Politico reports that the troubled alliance between Donald Trump’s social media start-up and the organization behind the SPAC that would make it public is on the verge of dissolving permanently as potential investors either back out of their plans to fund it or demand a higher return on their investment.
The proposed deal, which was supposed to inject over a billion dollars into the struggling startup before it went public but may now fall apart on its own, is at issue.
According to salon Declan Harty, if investors are expected to park their money in a business deal that has been struggling since its inception, they now want a bigger part of the action.
Reporting, “The group of more than three dozen investors who had planned to put $1 billion into the company have begun to waver as bad news keeps piling up around the deal,” Harty wrote, “The hedge funds, trading firms and other major backers are questioning whether the financial riches that first attracted them to the transaction are still strong enough to hold their interest in a deal fraught with troubles, according to four investors who asked not to be named.
Negotiations have been ongoing as some investors seek bigger potential profits in exchange for following through on commitments to put hundreds of millions of dollars into the venture.” Investment analysts are raising the alarm because the company has a cloud over it due to an SEC investigation and its inability to pay its bills.

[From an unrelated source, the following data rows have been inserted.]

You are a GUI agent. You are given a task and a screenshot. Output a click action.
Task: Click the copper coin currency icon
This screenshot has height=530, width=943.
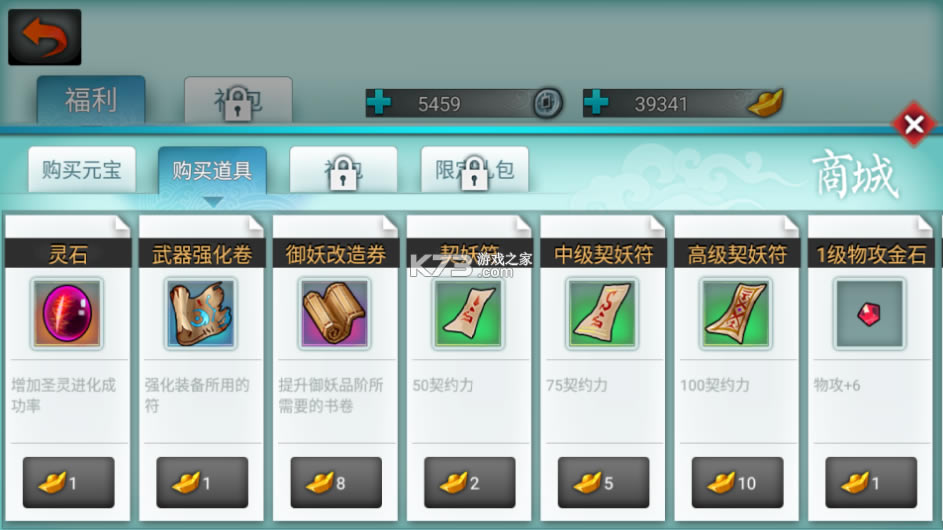(547, 103)
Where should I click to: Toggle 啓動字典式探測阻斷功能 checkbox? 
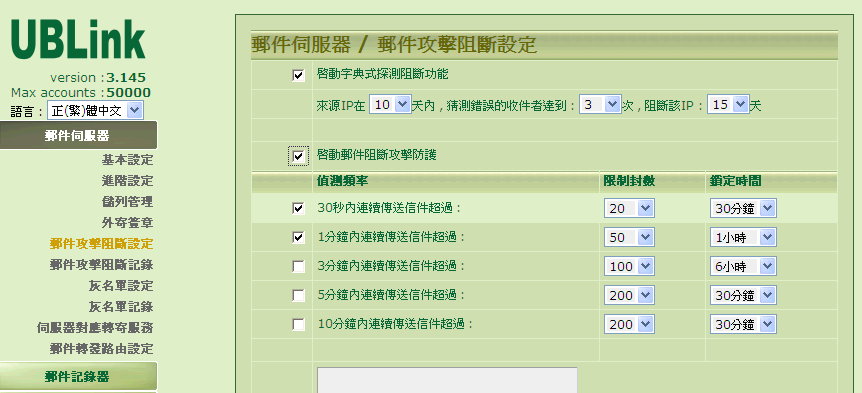pyautogui.click(x=298, y=75)
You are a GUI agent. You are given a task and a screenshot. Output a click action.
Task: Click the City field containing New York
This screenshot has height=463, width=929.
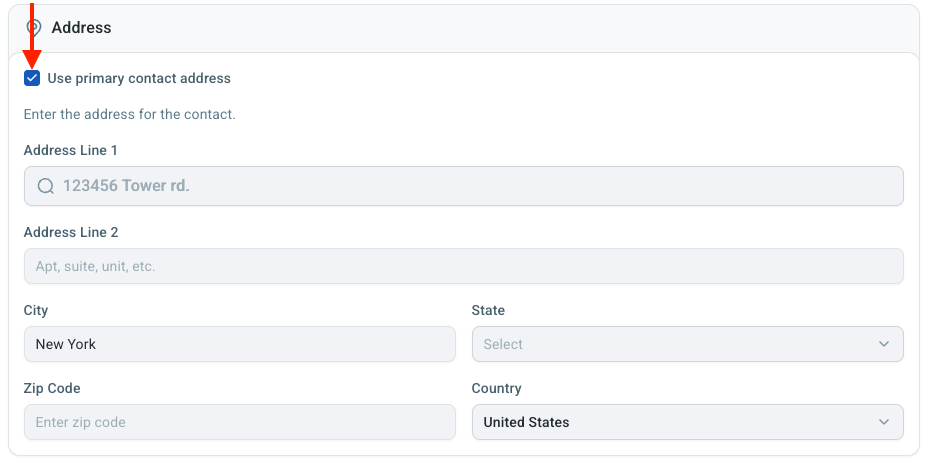(x=239, y=344)
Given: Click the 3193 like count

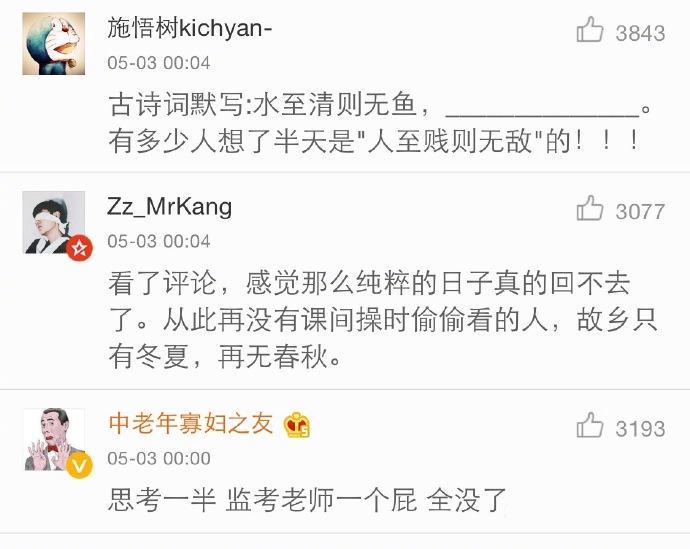Looking at the screenshot, I should click(x=640, y=429).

According to Kristi Marvin, of data research company SPACInsider, “This deal has taken more left turns than a doorknob. Now, it’s just got so much hair on it.”
Writing, “Eleven months ago, Trump Media & Technology Group unveiled plans to merge with a company called Digital World Acquisition Corp. in a SPAC deal,” Harty added, “At stake for Trump and his startup — the company behind conservative social media app Truth Social — is hundreds of millions of dollars, marking the latest blow to the former president’s business empire since he left office.”
The Politico report adds that one potential investor told them on the condition of anonymity, “that they do not expect to get back into the deal, adding that they had remorse about doing it, to begin with considering the former president’s involvement. The investor said that much of the interest in the deal has revolved around the economics of it, with many set to profit from huge windfalls should it go through.”